Exploring the regional art scene

Travelling within the Caribbean has helped crystallise in Natalie’s mind the answer to the often-mused question as to what actually defines “Caymanian” art.

“Some countries, such as Puerto Rico have an art history that dates back hundreds of years. Cayman’s own art development has a long way to go in this regard, yet in recent years the Cayman art scene has grown in maturity. As Cayman continues to cut its own unique path it is interesting to note comparisons in the evolution process which can be drawn with, say, the Bahamas, a country that is about ten years ahead of Cayman, even down to the subject matter of the compositions.”

Natalie attended Puerto Rico’s annual art fair, CIRCA Puerto Rico, last year, a cultural studies conference in Jamaica, and acted as a curator and presenter at the Carifesta X Exhibition in Guyana, all of which have assisted her quest to simultaneously explore the arts scene abroad and showcase Cayman’s art to the region.

“Each event has been quite different in its focus.
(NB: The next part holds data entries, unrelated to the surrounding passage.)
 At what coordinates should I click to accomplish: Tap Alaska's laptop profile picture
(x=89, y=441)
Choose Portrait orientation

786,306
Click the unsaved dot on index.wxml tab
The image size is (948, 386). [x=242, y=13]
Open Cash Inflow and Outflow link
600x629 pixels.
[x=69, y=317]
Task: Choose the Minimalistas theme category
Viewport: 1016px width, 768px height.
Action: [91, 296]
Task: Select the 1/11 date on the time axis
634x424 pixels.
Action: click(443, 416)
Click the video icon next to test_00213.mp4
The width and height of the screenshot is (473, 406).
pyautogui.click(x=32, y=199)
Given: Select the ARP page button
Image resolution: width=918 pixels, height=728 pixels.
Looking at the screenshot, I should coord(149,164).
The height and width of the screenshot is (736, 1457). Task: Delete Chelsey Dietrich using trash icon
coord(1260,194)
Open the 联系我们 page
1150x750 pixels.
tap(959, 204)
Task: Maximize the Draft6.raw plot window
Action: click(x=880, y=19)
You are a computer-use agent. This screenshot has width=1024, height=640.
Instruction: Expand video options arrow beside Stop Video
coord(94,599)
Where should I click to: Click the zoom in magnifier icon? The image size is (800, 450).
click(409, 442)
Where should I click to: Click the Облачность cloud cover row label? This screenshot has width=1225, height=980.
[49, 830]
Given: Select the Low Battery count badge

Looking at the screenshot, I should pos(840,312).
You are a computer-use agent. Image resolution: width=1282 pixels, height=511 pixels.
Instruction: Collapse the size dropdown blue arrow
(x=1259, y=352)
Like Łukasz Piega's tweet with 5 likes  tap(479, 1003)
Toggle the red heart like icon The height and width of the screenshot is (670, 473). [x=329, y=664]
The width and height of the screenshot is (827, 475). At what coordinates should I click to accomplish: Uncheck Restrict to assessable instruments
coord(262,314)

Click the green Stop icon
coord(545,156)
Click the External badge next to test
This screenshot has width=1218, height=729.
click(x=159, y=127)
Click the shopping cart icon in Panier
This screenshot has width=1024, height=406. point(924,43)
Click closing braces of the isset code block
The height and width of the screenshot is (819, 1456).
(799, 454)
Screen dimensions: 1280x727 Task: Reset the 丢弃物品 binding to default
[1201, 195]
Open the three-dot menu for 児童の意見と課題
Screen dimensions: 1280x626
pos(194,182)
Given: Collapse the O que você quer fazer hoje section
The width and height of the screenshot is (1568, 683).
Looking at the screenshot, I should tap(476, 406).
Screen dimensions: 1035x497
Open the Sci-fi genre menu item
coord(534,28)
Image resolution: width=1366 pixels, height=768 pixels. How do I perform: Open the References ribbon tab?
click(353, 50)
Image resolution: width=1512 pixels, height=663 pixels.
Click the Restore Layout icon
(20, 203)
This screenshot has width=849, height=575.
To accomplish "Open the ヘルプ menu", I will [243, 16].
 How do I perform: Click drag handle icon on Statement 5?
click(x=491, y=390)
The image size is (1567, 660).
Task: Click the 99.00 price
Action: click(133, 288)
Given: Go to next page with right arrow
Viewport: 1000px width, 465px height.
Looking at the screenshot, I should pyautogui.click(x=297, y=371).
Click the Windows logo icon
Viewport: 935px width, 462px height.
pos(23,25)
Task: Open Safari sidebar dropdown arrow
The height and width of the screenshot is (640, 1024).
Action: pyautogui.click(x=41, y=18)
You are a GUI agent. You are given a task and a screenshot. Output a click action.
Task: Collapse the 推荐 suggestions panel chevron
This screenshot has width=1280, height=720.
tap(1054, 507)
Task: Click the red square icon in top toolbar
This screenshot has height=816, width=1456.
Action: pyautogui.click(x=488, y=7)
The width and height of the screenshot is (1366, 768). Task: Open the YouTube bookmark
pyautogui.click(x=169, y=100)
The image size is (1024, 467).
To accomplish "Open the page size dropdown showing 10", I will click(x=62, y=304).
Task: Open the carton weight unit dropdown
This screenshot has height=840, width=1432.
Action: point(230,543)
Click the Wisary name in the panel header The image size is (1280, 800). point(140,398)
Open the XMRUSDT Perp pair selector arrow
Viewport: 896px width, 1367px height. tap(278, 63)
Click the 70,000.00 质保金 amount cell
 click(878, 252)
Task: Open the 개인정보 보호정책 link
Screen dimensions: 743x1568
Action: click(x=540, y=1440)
For example, CIRCA is Puerto Rico’s annual chance to highlight contemporary local artists, which in turn provided me with great networking opportunities. Jamaica’s international cultural studies conference attracts art scholars from all over the world. In Jamaica I was able to explore galleries in Kingston and assess potential for future collaboration with Cayman.”


Creative management on a tight budget

Natalie’s inward focus at the Gallery is currently being driven by the economic constraints of the difficult climate. Like non-profits the world over, the Gallery is braced for a possible drop in revenue and in donations.

“It is important to be fiscally responsible in this climate, to streamline programmes while ensuring that no quality is lost in the process,” she states. “As the National Gallery receives roughly half the budget that the other arts-based non-profit organisations receive, corporate sponsorship has never been more valuable to us. It is a challenge and will take both creative thinking and action. This is not a period when we just hold tight and wait for things to get better.”

Her response is to streamline processes and programmes and redirect resources away from more expensive exhibitions towards showcasing local and regional collections, both public and private.

“There is a wealth of important works by regional artists here on the island that traces the development of art history within our region. These are invaluable resources and we hope to work with these private collectors to bring these works into the public arena. Innovative re-workings of the National Collection will be a priority. Forging ties with near neighbours such as Jamaica and the Bahamas also makes prudent economic sense and we will be exploring artistic links in the future, perhaps via residency exchanges, which will provide invaluable experience for Cayman’s artists as well as open up our own arts scene further,” she explains.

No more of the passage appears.